(DATA begins)

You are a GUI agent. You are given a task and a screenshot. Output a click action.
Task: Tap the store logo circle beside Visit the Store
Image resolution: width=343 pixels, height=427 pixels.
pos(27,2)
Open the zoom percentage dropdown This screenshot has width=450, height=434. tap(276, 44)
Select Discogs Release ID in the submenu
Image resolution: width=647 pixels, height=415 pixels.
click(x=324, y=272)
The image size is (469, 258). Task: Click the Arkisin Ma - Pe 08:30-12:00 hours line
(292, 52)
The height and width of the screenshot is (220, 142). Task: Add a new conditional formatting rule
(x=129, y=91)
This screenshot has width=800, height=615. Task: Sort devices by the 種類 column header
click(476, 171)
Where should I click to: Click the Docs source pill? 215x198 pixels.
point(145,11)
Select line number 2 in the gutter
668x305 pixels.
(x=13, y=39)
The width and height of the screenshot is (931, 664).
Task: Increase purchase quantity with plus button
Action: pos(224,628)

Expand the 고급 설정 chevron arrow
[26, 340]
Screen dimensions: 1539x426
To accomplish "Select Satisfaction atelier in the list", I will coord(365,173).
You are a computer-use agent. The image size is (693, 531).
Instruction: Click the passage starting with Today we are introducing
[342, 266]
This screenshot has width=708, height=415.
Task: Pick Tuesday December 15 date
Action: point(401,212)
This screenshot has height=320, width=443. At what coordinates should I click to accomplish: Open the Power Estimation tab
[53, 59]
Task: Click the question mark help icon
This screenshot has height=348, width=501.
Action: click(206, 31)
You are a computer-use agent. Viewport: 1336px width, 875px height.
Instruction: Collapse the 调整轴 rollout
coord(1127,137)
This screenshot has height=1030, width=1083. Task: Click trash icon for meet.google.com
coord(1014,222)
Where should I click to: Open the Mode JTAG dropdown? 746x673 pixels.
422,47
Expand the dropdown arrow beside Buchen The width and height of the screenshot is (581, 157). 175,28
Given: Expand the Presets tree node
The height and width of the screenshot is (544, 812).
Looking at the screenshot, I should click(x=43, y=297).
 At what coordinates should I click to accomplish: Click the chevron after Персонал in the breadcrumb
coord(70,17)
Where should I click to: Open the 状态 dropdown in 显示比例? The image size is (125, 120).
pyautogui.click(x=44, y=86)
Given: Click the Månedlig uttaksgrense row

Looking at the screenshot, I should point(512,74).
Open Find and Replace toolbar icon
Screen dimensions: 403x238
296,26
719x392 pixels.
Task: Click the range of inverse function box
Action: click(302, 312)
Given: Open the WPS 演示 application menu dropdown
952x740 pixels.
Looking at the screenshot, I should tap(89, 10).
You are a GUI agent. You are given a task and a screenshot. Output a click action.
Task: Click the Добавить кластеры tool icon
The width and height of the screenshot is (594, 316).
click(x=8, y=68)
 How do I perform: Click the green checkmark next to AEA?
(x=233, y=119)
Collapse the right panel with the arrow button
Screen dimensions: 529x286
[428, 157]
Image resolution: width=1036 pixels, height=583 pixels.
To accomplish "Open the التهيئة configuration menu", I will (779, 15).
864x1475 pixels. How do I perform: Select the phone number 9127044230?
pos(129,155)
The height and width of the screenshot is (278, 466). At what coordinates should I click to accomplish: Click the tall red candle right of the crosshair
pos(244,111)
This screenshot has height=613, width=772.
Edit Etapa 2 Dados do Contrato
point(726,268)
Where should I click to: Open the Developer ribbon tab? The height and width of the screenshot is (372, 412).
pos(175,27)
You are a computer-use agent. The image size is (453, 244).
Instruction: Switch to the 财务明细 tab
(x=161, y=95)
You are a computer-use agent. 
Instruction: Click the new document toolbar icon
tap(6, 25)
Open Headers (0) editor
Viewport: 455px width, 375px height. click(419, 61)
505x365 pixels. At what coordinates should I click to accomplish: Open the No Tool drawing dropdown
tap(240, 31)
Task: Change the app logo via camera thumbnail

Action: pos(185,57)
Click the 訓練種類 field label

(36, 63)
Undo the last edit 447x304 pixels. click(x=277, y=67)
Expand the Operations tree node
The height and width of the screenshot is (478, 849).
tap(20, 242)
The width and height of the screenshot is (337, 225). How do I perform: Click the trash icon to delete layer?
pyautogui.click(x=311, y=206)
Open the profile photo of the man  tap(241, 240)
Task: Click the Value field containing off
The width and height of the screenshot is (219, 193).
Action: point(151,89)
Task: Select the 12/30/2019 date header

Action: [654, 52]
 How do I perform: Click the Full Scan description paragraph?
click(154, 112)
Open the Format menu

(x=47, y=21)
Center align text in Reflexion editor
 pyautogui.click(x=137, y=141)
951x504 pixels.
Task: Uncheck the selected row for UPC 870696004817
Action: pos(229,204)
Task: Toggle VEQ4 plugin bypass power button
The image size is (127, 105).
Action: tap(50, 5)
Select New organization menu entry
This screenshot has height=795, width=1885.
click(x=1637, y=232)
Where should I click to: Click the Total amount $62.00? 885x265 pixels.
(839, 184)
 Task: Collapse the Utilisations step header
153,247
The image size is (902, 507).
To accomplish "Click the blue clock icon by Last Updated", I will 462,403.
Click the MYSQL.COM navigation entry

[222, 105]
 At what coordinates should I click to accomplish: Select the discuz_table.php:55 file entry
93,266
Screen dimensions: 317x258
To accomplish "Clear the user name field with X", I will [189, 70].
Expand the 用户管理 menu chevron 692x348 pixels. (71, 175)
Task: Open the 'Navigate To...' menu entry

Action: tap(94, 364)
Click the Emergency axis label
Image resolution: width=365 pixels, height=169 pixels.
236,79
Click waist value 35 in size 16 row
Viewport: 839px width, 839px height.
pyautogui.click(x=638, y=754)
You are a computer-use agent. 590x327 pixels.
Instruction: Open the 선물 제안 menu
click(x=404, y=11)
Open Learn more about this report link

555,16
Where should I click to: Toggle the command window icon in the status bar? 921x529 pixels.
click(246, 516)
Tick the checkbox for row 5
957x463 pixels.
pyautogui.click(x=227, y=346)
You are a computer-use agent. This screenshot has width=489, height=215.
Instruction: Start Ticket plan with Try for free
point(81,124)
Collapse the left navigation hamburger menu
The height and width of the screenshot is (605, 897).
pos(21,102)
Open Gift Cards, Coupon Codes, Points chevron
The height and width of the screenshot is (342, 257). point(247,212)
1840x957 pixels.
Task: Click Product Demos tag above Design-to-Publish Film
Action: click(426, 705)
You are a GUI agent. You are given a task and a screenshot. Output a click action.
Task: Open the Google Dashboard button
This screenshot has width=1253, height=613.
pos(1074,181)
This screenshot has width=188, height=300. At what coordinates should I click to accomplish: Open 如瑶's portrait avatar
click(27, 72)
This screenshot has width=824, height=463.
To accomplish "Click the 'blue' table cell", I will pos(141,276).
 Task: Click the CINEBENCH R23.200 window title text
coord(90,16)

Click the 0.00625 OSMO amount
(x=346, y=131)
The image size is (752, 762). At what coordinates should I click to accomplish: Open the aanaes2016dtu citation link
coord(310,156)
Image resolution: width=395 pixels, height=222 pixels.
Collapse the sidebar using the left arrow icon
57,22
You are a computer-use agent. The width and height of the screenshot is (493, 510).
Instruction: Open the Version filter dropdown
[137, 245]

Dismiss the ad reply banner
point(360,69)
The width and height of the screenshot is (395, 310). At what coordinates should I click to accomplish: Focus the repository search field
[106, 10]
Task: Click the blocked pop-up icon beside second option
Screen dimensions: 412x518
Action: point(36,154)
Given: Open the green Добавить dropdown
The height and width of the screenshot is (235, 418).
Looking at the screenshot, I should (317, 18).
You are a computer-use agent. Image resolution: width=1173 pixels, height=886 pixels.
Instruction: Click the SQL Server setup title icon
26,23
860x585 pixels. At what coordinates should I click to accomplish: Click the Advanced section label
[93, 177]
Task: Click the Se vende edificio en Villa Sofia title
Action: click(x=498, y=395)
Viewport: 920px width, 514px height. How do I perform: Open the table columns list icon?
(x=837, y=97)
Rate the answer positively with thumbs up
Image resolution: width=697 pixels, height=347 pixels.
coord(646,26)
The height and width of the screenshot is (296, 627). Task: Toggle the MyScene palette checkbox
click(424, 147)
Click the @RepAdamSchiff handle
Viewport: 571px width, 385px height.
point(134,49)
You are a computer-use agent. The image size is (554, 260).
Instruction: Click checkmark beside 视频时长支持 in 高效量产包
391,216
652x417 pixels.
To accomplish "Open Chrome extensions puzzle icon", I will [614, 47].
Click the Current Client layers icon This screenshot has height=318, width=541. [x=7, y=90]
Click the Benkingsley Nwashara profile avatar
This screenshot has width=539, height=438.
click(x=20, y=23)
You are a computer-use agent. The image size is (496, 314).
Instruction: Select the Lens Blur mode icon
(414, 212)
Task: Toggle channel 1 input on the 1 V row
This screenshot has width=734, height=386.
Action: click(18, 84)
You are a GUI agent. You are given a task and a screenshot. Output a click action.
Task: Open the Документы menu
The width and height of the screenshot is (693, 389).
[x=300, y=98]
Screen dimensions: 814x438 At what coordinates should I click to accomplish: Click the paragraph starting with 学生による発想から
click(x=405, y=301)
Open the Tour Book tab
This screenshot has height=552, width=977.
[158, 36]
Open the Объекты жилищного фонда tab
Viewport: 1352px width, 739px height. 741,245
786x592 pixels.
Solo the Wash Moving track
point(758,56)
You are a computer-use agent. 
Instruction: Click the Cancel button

(DATA ends)

WORK ITEM: Search the records for the word "will" and copy every line where it occurs.

FINAL ANSWER:
To accomplish "Select Satisfaction atelier in the list", I will coord(365,173).
To accomplish "Open the التهيئة configuration menu", I will (779, 15).
To accomplish "Click the blue clock icon by Last Updated", I will 462,403.
To accomplish "Clear the user name field with X", I will [189, 70].
To accomplish "Click the 'blue' table cell", I will pos(141,276).
To accomplish "Open Chrome extensions puzzle icon", I will [614, 47].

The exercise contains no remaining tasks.